While Red Bull’s content is always avant-garde, the Urbex series is some of the most epic video content ever produced. Each 40-minute episode focuses on two or three urban explorers as they scout their structures, and plan and perform mind-blowing stunts. If you suffer from a fear of heights, you might want to stay away. If not – prepare to collect your jaw from the floor!
Lesson to take away: remember the DNA of your brand, live its promise and keep it real!
ParaTough by the Canadian Paralympic Committee
Paralympic sports have until recently existed on the periphery. That’s until organisations like the Canadian Paralympic Committee (CPC) started tearing down some barriers and redrawing the boundaries.
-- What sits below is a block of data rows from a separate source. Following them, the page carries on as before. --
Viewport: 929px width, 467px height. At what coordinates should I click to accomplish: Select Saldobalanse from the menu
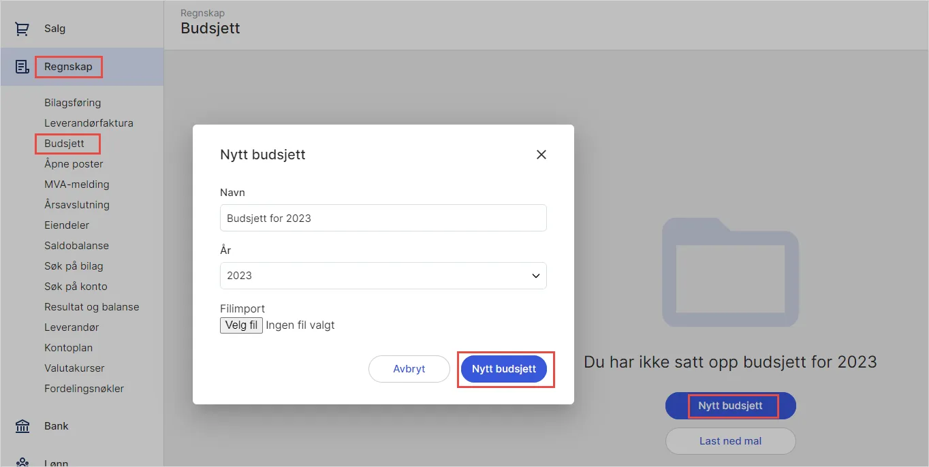[76, 245]
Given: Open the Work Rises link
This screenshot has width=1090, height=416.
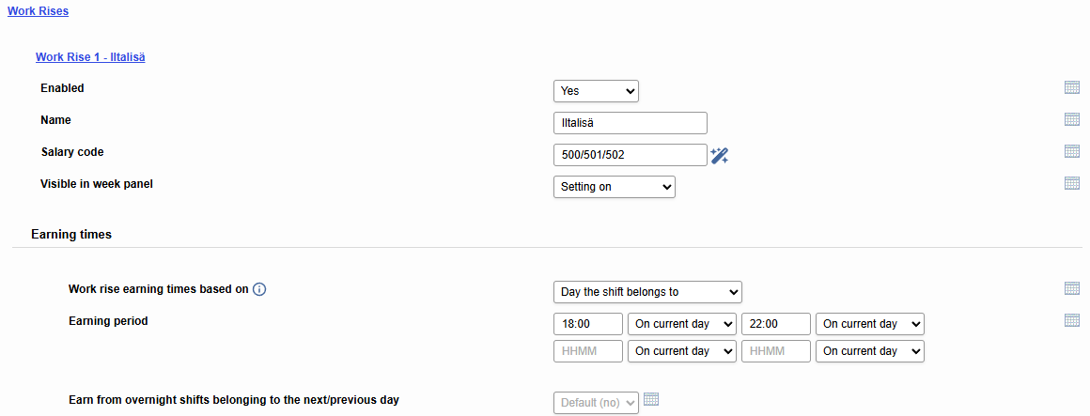Looking at the screenshot, I should pos(39,11).
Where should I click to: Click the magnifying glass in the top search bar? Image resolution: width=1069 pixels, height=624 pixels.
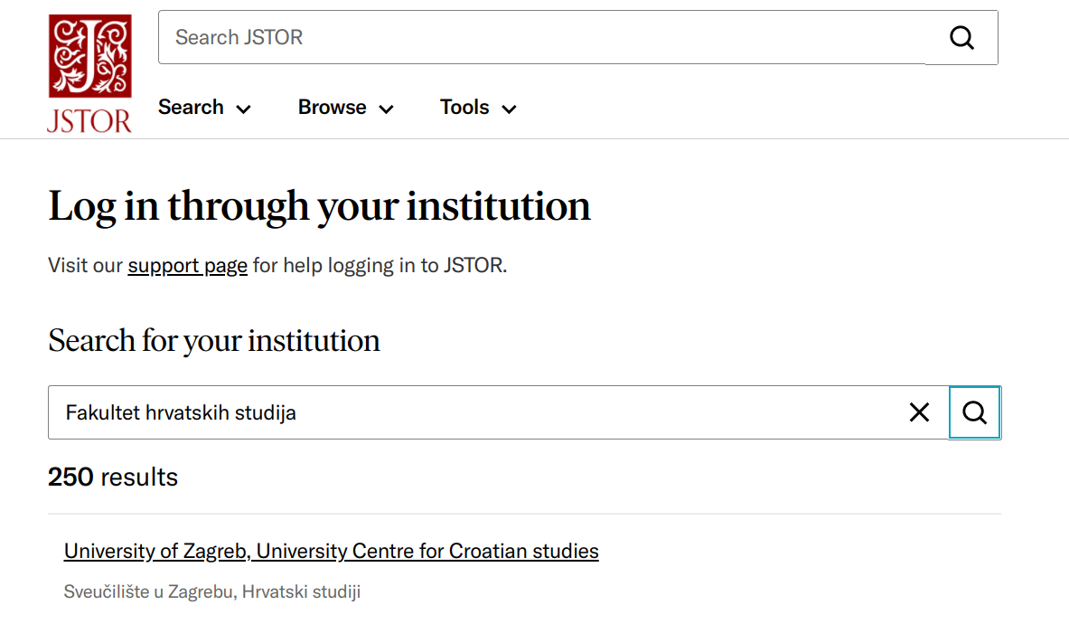pos(961,37)
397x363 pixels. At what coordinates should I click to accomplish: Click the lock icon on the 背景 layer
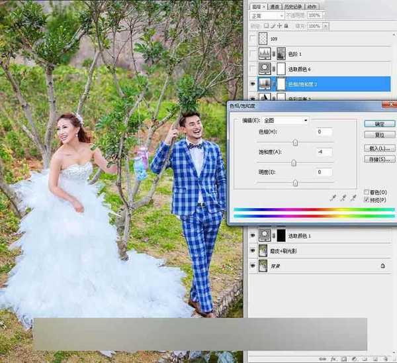[383, 266]
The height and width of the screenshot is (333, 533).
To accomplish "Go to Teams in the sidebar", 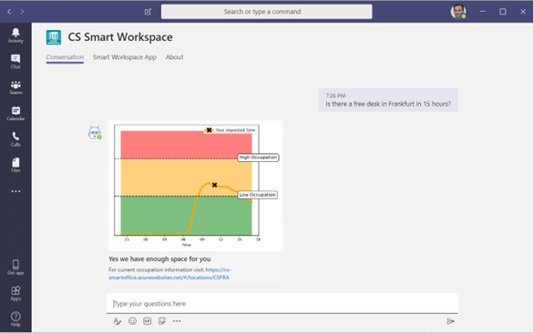I will click(x=15, y=87).
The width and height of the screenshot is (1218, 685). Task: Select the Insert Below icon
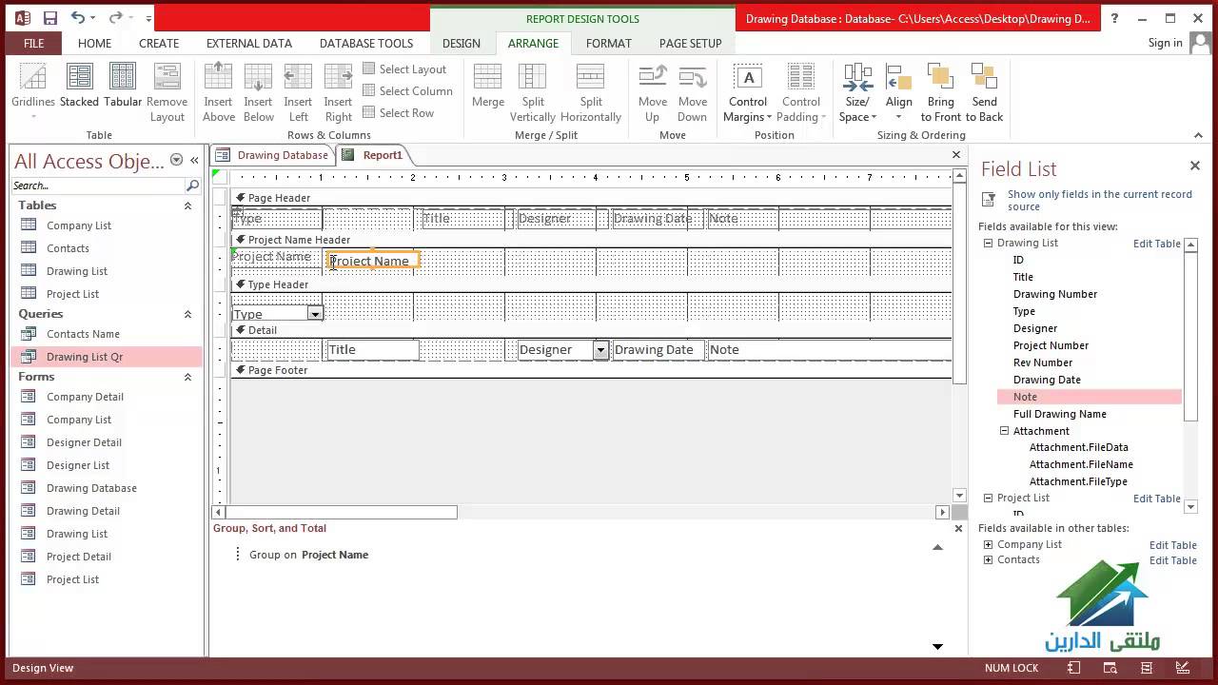(x=258, y=84)
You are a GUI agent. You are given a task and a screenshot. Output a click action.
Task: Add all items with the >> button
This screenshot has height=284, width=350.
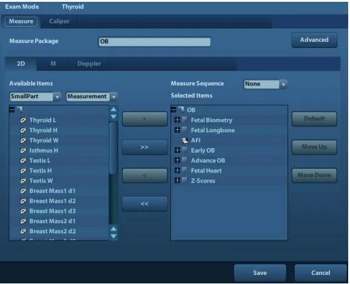click(x=144, y=147)
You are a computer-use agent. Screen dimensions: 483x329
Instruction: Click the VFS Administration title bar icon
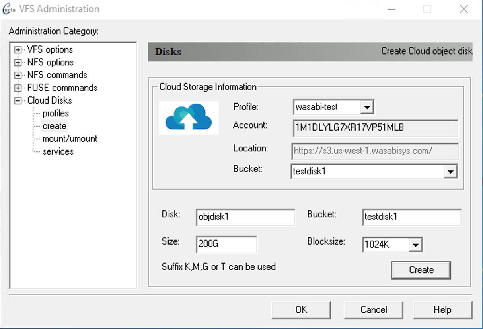[9, 10]
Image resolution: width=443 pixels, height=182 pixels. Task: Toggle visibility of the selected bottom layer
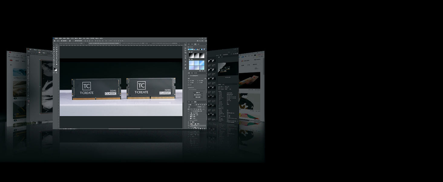click(189, 126)
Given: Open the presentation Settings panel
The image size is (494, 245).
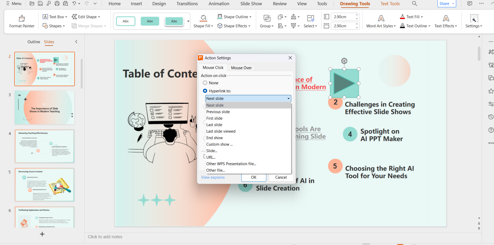Looking at the screenshot, I should point(473,21).
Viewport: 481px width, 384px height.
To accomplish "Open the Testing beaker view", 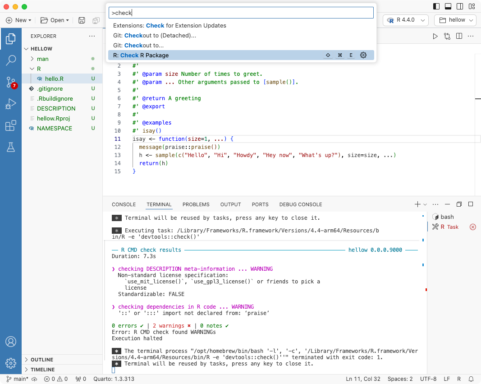I will (x=11, y=147).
With its ParaTough videos, the CPC challenged people to re-evaluate how they view people with disabilities taking part in sport. The videos were even able to go further, showing that not only are paralympic sports people working harder but their struggle is actually more heroic. Videos in the campaign show examples of the exercises that helped these heroes reach the Paralympic Games. Will you dare to try at least one of them?
Lesson to take away: engage users by showing them real struggle – the pain, the sweat, the sacrifice. Dare them to take part and better themselves in some way.
This Girl Can by Sport England
Sport England is a UK public body responsible for growing the number of people taking part in sports. It identified a need to empower more women to take up sporting activity and to counteract anxieties and assumptions that might make women feel they can’t get involved.
With its This Girl Can campaign, Sport England empowered women of all ages and ethnicities to do sports and take up general physical activity. Campaign video spots showed everyday women having fun in the gym, at running tracks, on football pitches, in boxing halls, or simply in their backyard! In the videos, the women all look natural, strong and inspiring, which has given the campaign immense credibility and made it a huge success.
Lesson to take away: empower your audience by showing that they can do cool and inspirational stuff.
‘Beauty and the Bull’ by Chicago Bulls
Just like combining apples and oranges – they’re pretty cool separately, but nobody thinks about mixing them together – so it was with the Chicago Bulls and musicals. There are Bulls’ fans and musical fans, but fans of these two things? Not so likely.
But when the six-time NBA title winners prepared a musical for their fans, it was a huge gesture and extremely well received. Produced using smartphones and Snapchat, ‘Beauty and the Bull’ was a three-minute story told through short-form videos – each clip lasting only a couple of seconds. It wasn’t the best, most cutting-edge production of all time, but fans were positive in their feedback. While we don’t expect to see Real Madrid making their own Snapchat version of Don Quixote, the idea was cool and executed nicely in an authentic way. You may not like it, but you can’t deny it’s a fresh and innovative idea to use.
Lesson to take away: sometimes it’s good to create something completely new, just from the bottom of your heart. Fans will appreciate it!